Aim of the task:
According to the passage on the company's power supply, when was ISO-New England established?

Document segment:
## Start
The purchased power contract ("PPA") in which Vermont Yankee purchases power from Entergy and in turn sells to the Company and other parties includes prices that generally range from 3.9 cents to 4.5 cents per kilowatt-hour through 2012. Effective November 2005, the contract prices are subject to a "low-market adjuster" that protects the current Vermont Yankee entitlement holders, including the Company and its power consumers, if power market prices drop significantly. If the market prices rise, however, contract prices are not adjusted upward. The PPA is expected to result in decreased costs over the life of the PPA when compared to continued ownership of the plant. See PART II Item 8, Note 13 for additional information regarding Vermont Yankee.
Other Purchases
Cogeneration/Independent Power Qualifying Facilities The Company receives power from several Independent Power Producers ("IPPs"). These plants use water, biomass and trash as fuel. Most of the power comes through a state-appointed purchasing agent, VEPP Inc. ("VEPPI"), which assigns power to all Vermont utilities under PSB rules. In 2003, the Company received 164,918 mWh under these long-term contracts, including 142,968 mWh
Page 8 of 112
received through VEPPI. These IPP purchases account for 6.2 percent of the Company's total mWh purchased and 11 percent of purchased power costs. See Part II Item 8, Note 13 for additional information related to Independent Power Producers.
NEPOOL and ISO-New England The Company, represented by VELCO, is a participant in NEPOOL, which has been open to all investor-owned, municipal, and cooperative utilities in New England under an agreement in effect since 1971 and amended from time to time. The Restated NEPOOL Agreement offers membership privileges to any entity engaged or proposing to engage in the wholesale or retail electric power business in New England. NEPOOL continues to exist as the entity representing not only traditional electric utilities but companies that participate in the emerging competitive wholesale electricity marketplace. A new not-for-profit organization, New England Independent System Operator ("ISO-New England"), was established in July 1997, following FERC approval, and immediately assumed responsibility for the management of the New England region's power grid and transmission systems and administering the region's open access tariff. ISO-New England was formed by transferring staff and equipment from NEP OOL to the new organization. ISO-New England has a service contract with NEPOOL to operate the bulk power system and to administer the wholesale marketplace.
## End
Data section:
## Start
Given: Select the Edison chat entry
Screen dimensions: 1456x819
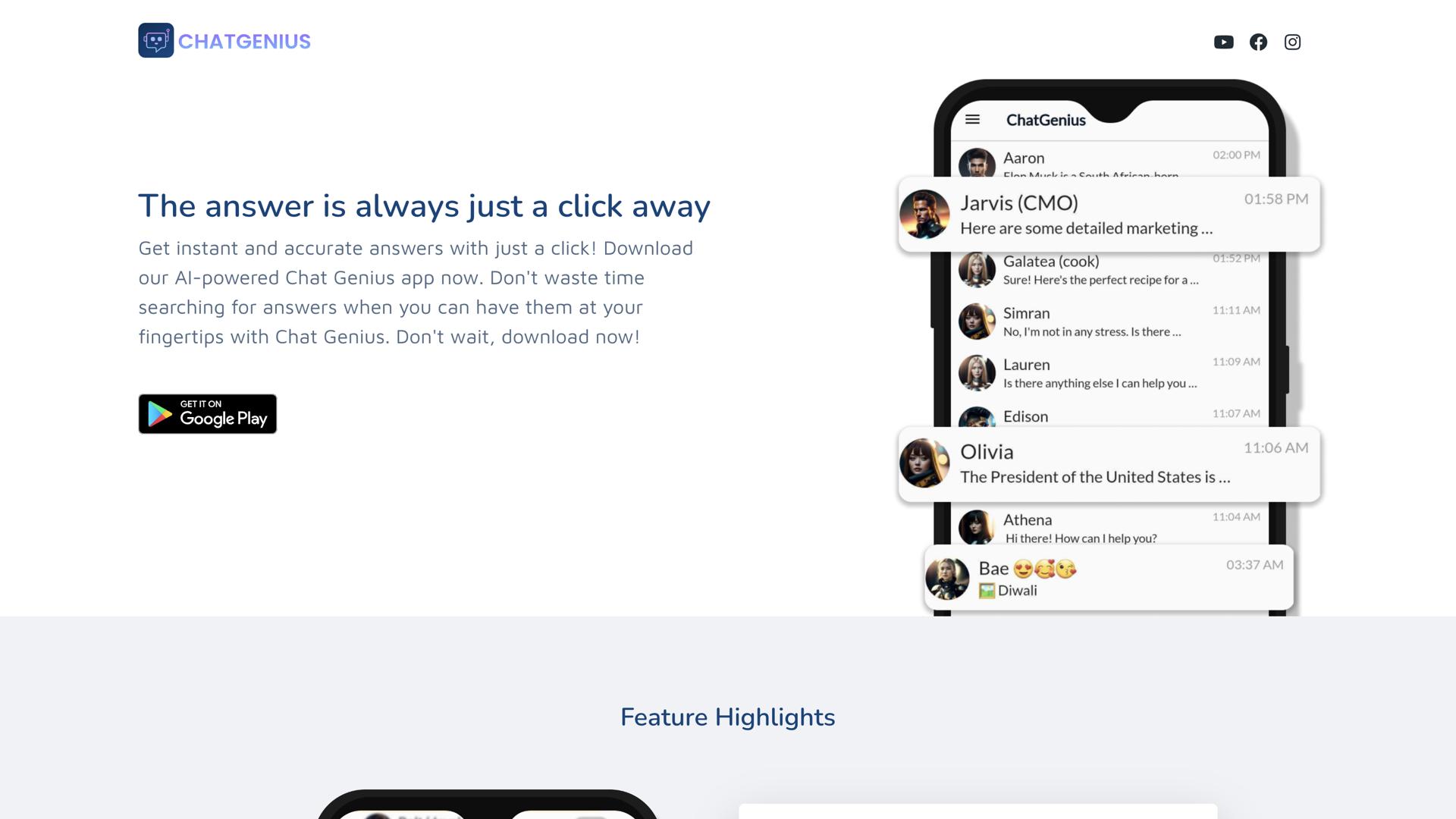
## End
Exercise output:
July 1997.